* _Task requirements_
Among the entries below, please repeat exactly and only the lines from the line containing "Jazz Dining B-flat（赤坂） (28, 602)" to the line containing "Home (350, 23)", both lines included.

* _Supplied entries_
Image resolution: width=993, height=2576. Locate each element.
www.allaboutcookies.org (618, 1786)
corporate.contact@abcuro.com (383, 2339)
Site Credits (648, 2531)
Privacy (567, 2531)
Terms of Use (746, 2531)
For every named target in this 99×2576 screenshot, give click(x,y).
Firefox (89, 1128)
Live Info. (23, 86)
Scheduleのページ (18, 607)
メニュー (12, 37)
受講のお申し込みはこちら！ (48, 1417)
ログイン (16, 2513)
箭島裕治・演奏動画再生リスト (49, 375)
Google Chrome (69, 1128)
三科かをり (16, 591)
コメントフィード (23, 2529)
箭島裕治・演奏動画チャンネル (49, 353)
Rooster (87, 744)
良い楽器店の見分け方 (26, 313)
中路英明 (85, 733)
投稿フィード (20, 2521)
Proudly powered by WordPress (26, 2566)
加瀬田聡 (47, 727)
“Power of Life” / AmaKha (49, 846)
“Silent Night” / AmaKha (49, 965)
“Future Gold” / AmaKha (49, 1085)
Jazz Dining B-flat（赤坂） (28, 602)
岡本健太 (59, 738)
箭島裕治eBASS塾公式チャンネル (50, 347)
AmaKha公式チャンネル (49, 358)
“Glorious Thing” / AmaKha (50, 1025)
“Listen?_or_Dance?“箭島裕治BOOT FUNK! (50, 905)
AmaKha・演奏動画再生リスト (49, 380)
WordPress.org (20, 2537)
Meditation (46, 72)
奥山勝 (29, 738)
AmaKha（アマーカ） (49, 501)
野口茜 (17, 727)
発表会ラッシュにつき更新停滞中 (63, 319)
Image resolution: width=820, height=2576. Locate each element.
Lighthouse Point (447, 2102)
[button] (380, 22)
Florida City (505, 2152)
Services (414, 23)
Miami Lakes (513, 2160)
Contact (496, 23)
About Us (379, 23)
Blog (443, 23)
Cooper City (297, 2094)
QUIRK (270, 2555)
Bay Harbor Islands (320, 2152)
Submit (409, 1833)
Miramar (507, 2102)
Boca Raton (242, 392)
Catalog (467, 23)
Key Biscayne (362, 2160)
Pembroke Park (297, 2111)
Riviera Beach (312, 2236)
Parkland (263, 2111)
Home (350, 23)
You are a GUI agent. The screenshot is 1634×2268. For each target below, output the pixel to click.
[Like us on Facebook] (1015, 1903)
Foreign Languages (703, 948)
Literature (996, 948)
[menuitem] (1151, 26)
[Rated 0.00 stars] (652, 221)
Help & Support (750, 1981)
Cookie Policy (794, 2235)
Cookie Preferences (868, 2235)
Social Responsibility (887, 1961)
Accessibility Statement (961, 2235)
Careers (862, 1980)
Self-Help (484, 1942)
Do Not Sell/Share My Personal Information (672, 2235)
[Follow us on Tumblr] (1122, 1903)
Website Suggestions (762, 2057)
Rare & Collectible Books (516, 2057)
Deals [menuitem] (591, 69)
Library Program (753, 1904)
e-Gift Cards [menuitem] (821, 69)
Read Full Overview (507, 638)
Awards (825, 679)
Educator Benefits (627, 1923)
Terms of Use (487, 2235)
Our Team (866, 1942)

* _Task output_
Jazz Dining B-flat（赤坂） (28, 602)
岡本健太 (59, 738)
箭島裕治eBASS塾公式チャンネル (50, 347)
AmaKha公式チャンネル (49, 358)
“Glorious Thing” / AmaKha (50, 1025)
“Listen?_or_Dance?“箭島裕治BOOT FUNK! (50, 905)
AmaKha・演奏動画再生リスト (49, 380)
WordPress.org (20, 2537)
Meditation (46, 72)
奥山勝 (29, 738)
AmaKha（アマーカ） (49, 501)
野口茜 (17, 727)
発表会ラッシュにつき更新停滞中 (63, 319)
Image resolution: width=820, height=2576. Locate each element.
Lighthouse Point (447, 2102)
[button] (380, 22)
Florida City (505, 2152)
Services (414, 23)
Miami Lakes (513, 2160)
Contact (496, 23)
About Us (379, 23)
Blog (443, 23)
Cooper City (297, 2094)
QUIRK (270, 2555)
Bay Harbor Islands (320, 2152)
Submit (409, 1833)
Miramar (507, 2102)
Boca Raton (242, 392)
Catalog (467, 23)
Key Biscayne (362, 2160)
Pembroke Park (297, 2111)
Riviera Beach (312, 2236)
Parkland (263, 2111)
Home (350, 23)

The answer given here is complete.